> [TASK BRIEF] Only lines containing the string "will" belong in the answer; find them in the records and copy them.

> [AVAILABLE DATA]

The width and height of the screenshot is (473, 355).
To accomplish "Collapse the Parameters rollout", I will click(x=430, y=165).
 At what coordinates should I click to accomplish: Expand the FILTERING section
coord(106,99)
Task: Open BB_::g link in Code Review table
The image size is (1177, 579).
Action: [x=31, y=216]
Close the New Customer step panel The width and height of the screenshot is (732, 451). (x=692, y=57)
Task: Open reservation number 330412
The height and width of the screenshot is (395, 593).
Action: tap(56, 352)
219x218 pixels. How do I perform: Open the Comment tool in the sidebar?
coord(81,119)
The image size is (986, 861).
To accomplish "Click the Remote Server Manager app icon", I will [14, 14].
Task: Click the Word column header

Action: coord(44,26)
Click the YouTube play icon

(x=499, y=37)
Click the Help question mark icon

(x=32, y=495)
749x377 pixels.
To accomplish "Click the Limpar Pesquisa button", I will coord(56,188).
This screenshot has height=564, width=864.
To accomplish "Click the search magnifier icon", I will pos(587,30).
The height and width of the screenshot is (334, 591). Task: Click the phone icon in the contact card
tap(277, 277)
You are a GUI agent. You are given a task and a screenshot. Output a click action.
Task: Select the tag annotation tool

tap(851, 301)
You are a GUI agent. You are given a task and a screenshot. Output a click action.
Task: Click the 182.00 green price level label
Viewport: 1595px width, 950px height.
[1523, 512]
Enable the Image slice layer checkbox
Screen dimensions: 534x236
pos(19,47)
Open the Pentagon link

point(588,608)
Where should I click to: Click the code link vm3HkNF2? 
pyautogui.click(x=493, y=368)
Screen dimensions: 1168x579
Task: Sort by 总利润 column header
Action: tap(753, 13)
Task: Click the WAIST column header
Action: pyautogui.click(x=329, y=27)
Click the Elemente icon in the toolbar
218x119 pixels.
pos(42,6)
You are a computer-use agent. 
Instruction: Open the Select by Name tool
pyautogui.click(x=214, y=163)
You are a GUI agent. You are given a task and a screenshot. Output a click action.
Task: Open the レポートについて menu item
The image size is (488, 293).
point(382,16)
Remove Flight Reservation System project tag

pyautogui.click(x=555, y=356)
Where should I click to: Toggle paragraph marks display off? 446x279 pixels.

> [ANSWER AREA]
To accomplish "Collapse the Parameters rollout", I will click(x=430, y=165).
To accomplish "Click the Remote Server Manager app icon", I will [14, 14].
To accomplish "Click the Limpar Pesquisa button", I will coord(56,188).
To accomplish "Click the search magnifier icon", I will pos(587,30).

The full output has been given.